Polish politician (born 1963)

Jarosław Piotr Stawiarski (born 3 October 1963) is a Polish politician.

Stawiarski was born in Kraśnik. In 1989, he graduated from the Faculty of Humanities at the Maria Curie-Skłodowska University in Lublin in the field of history. In 1997, at the University of Warsaw, he completed post-graduate studies in management, and in 1998, at the Baltic Higher School of Humanities in Koszalin for the management of education and pedagogical supervision.

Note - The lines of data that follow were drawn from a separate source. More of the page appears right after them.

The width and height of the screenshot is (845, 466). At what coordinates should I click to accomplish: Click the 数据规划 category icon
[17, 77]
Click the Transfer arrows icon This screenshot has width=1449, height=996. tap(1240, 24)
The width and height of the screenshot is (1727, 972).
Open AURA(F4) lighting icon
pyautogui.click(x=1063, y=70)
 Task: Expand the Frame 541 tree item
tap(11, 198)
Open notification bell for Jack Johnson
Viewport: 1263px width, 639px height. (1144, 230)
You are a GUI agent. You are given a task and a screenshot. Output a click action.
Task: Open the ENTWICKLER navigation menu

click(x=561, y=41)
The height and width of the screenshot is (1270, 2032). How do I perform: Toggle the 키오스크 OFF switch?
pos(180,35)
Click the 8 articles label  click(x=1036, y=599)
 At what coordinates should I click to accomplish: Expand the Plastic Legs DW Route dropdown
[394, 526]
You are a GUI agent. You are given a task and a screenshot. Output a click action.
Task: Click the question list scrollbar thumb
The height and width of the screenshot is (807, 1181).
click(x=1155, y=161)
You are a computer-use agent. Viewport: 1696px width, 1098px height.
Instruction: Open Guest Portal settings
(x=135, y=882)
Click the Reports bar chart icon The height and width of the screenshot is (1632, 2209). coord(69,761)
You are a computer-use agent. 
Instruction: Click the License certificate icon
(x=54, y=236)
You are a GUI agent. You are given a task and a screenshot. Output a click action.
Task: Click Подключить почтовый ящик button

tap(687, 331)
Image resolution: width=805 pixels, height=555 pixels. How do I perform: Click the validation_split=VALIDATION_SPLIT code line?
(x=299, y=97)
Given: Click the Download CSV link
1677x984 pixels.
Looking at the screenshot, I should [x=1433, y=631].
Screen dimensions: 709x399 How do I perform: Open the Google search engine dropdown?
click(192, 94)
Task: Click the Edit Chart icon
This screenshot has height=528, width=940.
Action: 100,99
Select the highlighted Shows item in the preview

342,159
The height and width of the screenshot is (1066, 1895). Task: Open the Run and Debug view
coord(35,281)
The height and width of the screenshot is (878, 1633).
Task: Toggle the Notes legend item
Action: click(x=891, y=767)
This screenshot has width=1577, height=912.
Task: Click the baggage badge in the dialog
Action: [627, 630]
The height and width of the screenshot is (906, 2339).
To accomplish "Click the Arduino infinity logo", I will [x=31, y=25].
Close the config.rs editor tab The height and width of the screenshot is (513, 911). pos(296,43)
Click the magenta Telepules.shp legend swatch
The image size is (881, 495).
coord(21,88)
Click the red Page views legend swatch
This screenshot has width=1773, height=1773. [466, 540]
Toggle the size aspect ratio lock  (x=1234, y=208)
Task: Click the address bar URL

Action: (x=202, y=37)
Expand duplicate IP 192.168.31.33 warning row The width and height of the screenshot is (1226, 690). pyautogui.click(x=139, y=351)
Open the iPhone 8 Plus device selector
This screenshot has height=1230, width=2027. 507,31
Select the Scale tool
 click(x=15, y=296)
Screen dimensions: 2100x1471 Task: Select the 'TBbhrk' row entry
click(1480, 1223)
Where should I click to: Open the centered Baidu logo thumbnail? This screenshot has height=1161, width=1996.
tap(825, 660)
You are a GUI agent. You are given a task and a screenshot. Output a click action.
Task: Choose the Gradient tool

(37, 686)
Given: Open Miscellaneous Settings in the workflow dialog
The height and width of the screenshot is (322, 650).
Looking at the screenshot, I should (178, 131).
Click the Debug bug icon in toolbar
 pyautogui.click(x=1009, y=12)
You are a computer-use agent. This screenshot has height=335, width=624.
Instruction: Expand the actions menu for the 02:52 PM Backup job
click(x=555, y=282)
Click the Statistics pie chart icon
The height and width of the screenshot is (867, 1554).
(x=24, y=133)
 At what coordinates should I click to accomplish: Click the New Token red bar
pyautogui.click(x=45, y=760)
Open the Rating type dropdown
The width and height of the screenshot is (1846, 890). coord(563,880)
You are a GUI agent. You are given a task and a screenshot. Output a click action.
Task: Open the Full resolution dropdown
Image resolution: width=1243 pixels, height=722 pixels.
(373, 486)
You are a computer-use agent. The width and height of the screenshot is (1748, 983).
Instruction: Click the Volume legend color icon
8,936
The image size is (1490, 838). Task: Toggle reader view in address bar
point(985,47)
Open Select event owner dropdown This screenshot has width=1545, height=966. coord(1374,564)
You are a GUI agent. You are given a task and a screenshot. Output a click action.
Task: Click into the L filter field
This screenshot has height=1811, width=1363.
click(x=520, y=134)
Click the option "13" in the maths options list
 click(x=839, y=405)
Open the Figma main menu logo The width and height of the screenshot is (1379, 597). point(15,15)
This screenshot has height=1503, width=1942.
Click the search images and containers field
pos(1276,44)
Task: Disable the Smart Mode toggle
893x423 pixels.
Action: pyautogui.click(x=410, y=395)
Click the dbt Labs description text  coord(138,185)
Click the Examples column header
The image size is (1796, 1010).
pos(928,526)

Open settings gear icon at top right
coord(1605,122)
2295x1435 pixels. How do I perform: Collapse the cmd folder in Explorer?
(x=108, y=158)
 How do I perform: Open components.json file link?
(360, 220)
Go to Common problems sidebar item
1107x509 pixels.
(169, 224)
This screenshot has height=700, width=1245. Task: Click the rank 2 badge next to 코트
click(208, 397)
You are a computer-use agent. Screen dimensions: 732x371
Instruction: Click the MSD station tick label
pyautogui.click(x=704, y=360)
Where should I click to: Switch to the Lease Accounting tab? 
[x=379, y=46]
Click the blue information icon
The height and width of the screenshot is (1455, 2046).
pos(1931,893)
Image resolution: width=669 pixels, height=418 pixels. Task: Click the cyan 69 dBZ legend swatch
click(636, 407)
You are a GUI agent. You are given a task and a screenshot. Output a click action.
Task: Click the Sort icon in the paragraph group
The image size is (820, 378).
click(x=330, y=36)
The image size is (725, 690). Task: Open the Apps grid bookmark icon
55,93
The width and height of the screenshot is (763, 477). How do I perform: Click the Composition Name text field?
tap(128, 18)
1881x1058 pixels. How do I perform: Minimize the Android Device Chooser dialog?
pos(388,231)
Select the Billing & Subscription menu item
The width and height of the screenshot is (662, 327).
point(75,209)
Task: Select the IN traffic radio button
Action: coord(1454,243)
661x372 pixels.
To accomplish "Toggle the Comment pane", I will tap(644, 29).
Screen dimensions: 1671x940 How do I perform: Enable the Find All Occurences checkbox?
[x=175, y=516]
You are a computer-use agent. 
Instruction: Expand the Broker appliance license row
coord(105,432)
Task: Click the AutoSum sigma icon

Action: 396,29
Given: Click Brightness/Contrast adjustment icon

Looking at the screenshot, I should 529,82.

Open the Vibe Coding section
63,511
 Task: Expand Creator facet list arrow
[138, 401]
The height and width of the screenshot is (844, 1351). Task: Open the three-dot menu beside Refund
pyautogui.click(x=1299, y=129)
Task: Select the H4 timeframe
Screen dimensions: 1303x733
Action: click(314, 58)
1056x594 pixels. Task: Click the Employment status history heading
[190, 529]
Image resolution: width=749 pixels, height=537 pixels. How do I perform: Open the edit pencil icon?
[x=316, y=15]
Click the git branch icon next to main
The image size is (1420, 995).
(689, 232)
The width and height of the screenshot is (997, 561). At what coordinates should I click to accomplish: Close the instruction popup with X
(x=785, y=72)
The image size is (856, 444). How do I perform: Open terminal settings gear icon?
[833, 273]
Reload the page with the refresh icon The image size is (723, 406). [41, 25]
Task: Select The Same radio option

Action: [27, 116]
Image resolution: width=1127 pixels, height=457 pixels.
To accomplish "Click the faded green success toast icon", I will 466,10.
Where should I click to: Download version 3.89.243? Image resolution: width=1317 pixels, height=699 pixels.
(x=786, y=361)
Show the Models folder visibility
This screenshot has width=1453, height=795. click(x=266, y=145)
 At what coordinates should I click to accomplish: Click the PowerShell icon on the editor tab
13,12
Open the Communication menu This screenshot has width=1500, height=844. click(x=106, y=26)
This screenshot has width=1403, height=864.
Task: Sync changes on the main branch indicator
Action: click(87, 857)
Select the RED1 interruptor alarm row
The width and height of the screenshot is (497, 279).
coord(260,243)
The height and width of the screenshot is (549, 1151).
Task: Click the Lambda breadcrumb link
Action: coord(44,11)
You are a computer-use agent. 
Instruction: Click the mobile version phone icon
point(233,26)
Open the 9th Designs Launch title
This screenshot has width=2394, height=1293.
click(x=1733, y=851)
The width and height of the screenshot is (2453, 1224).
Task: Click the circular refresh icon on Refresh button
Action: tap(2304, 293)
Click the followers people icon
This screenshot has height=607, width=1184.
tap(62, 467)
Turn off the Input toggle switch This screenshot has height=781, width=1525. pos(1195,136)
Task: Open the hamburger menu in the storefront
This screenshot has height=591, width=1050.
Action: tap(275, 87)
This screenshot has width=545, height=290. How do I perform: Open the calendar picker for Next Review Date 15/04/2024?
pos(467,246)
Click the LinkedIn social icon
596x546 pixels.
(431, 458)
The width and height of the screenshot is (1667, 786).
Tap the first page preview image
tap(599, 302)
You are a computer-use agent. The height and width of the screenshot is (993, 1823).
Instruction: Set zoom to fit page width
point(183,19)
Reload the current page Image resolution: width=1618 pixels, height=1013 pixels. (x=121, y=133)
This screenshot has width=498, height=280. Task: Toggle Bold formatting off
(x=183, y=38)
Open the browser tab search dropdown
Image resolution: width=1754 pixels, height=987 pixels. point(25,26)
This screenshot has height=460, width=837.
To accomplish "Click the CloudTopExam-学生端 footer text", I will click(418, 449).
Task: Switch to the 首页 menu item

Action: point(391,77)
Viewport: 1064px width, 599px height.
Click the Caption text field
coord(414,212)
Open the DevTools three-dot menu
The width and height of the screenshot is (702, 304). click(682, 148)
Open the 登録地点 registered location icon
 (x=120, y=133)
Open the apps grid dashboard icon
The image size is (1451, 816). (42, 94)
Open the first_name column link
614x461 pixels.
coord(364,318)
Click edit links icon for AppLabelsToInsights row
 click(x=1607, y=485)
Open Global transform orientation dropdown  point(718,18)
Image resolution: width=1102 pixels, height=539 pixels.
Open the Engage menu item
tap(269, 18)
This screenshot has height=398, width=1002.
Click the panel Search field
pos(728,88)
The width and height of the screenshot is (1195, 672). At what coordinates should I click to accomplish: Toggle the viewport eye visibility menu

In 1989, he became a member of the Independent Self-Governing Trade Union "Solidarity". From 1989, he worked as a teacher in schools in Kraśnik: in 1989–1996 in Primary School No. 6, and in 1996–1997 in School Complex No. 3. and beginning in 1997 to 2002, he was the principal of Primary School No. 1 in Kraśnik. From December 2002 to February 2006 he was elected the staroste of Kraśnik District. In the years 1998-2006 he was a member of the poviat council (in 1998 he was elected from the list of Solidarity Electoral Action, and in 2002 from the local electoral committee "Kraśnik 2002"). Until 2005 he was active in the Center Party, he sat in its political council running for the position from the Law and Justice party. On 19 November 2015 he was appointed a Deputy Minister of Sport and Tourism. On 21 November 2018 he was elected the Marshal of the Lublin Voivodeship.